Images do not belong in the copy; retype the rest of the entries below exactly.

* **Data for analysis**
[Start of Attachment]

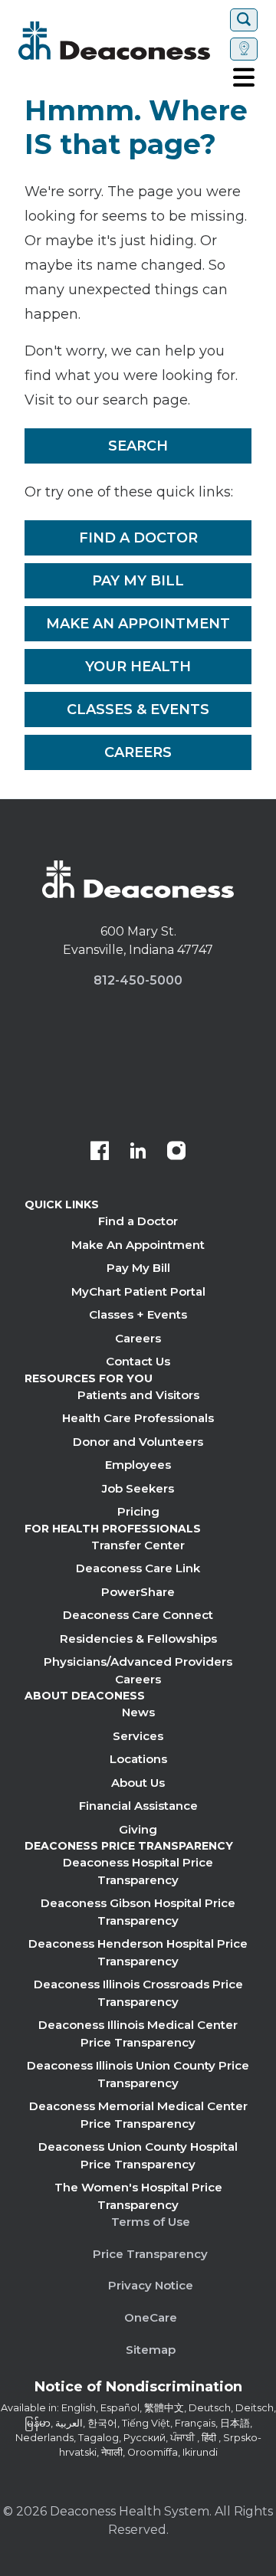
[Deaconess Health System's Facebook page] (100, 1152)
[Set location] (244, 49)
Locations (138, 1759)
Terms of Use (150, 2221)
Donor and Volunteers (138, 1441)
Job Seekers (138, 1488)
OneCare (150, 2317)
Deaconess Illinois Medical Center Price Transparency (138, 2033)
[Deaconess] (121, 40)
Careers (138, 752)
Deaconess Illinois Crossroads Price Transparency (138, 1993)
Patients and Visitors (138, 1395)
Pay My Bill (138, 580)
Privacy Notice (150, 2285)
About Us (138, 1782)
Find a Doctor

[End of Attachment]

* **Answer section**
[Deaconess Health System's Facebook page] (100, 1152)
[Set location] (244, 49)
Locations (138, 1759)
Terms of Use (150, 2221)
Donor and Volunteers (138, 1441)
Job Seekers (138, 1488)
OneCare (150, 2317)
Deaconess Illinois Medical Center Price Transparency (138, 2033)
[Deaconess] (121, 40)
Careers (138, 752)
Deaconess Illinois Crossroads Price Transparency (138, 1993)
Patients and Visitors (138, 1395)
Pay My Bill (138, 580)
Privacy Notice (150, 2285)
About Us (138, 1782)
Find a Doctor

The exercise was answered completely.